## [WORK ITEM]
Where a line of the data below has the string "number", copy that line.
[[ EXTRACTED DATA open ]]
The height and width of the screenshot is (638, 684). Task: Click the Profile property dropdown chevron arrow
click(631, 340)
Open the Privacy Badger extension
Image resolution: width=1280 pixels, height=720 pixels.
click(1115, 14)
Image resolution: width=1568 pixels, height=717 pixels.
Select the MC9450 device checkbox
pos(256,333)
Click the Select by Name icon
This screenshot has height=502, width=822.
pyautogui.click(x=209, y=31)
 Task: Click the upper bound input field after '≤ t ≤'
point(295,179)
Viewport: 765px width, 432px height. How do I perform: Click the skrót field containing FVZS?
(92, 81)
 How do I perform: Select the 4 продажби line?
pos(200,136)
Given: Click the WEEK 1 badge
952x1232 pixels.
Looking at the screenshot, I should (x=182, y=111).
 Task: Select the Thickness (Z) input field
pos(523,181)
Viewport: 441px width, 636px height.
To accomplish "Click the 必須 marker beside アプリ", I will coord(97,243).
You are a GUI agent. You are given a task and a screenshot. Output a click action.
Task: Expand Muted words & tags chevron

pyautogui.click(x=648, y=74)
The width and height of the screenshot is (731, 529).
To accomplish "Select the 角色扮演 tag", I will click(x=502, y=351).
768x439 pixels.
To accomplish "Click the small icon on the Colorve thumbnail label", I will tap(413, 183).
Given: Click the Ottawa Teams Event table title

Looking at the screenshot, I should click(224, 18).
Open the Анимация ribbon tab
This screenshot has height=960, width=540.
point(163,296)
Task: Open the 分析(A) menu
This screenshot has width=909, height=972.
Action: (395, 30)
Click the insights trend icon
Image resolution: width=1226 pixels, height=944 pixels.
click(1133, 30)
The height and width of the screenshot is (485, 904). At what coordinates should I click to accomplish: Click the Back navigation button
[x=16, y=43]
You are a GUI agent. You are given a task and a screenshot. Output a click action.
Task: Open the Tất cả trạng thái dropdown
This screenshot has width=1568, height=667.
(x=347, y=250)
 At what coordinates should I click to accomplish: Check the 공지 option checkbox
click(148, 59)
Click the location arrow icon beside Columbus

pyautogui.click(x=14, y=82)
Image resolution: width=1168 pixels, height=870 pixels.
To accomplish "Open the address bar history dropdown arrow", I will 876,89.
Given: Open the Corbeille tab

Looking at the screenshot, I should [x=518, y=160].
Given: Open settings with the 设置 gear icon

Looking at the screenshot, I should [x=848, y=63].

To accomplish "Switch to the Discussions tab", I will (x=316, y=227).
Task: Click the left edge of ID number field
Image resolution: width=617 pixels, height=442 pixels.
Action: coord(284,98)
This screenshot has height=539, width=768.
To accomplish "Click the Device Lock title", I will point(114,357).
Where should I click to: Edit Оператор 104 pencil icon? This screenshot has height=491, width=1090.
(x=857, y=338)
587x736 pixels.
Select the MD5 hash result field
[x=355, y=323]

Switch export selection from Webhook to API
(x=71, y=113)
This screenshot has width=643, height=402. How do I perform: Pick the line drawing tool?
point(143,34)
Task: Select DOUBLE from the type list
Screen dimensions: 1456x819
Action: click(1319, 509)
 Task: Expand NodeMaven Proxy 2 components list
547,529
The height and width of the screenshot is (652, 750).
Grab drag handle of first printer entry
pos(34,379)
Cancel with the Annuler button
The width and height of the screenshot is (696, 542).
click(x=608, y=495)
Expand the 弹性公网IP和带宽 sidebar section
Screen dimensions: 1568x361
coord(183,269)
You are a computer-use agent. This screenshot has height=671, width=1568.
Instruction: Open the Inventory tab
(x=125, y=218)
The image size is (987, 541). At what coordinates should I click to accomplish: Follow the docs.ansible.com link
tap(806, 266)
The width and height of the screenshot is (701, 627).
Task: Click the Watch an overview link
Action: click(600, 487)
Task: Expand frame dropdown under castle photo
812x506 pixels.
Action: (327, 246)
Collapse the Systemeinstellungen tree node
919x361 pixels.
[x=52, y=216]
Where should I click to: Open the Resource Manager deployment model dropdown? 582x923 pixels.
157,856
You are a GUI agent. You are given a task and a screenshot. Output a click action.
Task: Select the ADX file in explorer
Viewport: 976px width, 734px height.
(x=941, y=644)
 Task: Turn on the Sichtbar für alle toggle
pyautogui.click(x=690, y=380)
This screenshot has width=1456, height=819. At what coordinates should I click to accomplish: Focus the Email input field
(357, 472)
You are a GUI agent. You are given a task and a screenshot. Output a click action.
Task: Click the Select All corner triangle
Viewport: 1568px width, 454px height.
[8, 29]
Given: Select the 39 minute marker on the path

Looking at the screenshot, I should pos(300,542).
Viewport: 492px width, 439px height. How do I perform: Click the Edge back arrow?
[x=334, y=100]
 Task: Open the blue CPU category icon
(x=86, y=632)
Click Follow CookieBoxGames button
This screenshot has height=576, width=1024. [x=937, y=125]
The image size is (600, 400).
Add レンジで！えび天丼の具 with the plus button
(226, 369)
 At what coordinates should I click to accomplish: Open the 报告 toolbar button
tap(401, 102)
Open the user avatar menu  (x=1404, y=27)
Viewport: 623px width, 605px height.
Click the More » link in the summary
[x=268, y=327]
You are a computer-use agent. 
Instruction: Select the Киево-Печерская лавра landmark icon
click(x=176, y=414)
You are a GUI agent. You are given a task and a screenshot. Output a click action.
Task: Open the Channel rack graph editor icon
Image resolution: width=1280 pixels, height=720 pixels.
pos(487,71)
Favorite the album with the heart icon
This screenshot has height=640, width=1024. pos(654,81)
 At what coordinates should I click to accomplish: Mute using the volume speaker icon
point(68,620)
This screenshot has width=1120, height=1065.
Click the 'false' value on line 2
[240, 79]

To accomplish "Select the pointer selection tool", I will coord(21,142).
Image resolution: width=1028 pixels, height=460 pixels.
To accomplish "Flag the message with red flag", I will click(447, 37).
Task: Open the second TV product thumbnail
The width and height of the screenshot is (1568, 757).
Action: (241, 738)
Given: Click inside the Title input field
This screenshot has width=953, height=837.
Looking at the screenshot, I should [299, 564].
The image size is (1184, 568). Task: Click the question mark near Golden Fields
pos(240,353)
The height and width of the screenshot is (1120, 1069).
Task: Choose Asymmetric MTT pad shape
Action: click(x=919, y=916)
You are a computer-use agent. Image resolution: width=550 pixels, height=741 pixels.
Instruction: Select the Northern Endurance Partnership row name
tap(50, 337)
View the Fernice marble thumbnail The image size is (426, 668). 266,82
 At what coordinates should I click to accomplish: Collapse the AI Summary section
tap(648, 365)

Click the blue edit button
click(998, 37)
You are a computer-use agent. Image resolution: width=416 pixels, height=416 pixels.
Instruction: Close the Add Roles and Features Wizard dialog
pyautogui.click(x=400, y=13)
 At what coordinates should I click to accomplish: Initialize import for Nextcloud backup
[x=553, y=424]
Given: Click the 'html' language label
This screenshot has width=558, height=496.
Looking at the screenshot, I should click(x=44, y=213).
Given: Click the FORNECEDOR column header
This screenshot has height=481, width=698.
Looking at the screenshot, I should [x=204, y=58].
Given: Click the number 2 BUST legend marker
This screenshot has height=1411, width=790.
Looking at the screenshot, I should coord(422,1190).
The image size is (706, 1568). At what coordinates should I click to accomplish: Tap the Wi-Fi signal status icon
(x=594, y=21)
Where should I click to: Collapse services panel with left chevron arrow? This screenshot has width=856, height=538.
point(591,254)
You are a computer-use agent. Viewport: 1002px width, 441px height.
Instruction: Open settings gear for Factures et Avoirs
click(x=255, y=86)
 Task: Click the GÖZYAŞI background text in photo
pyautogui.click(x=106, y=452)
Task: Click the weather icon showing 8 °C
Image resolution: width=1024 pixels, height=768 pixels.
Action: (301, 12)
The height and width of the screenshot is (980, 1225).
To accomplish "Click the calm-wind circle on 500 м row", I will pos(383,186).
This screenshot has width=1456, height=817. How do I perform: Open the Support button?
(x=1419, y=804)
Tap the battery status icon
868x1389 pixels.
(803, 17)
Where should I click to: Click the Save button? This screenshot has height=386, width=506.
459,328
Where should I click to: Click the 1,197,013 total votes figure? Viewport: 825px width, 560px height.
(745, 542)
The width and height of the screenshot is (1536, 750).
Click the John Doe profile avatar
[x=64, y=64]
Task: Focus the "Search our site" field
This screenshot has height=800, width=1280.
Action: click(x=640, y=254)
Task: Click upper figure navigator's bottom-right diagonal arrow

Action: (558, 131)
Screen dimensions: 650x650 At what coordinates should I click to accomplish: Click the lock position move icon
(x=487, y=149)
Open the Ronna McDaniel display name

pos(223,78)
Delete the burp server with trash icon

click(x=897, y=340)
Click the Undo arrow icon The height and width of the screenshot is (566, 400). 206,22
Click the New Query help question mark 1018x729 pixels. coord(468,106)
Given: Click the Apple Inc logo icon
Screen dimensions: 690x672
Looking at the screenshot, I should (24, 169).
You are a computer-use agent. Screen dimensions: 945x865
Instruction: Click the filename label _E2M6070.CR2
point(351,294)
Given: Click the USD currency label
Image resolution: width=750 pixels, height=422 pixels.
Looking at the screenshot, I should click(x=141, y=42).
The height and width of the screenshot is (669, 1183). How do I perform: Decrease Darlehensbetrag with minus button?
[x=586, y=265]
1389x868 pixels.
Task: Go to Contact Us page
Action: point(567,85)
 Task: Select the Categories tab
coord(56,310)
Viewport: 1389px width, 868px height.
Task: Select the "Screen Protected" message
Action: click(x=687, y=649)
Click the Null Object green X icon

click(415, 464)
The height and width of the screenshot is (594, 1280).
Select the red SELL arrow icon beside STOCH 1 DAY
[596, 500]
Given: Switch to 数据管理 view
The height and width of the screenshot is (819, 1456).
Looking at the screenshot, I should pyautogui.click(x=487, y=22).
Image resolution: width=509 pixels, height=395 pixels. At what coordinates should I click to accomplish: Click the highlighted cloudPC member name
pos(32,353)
[[ EXTRACTED DATA closed ]]
## [ANSWER BOX]
Task: Click the left edge of ID number field
Given: Click the number 2 BUST legend marker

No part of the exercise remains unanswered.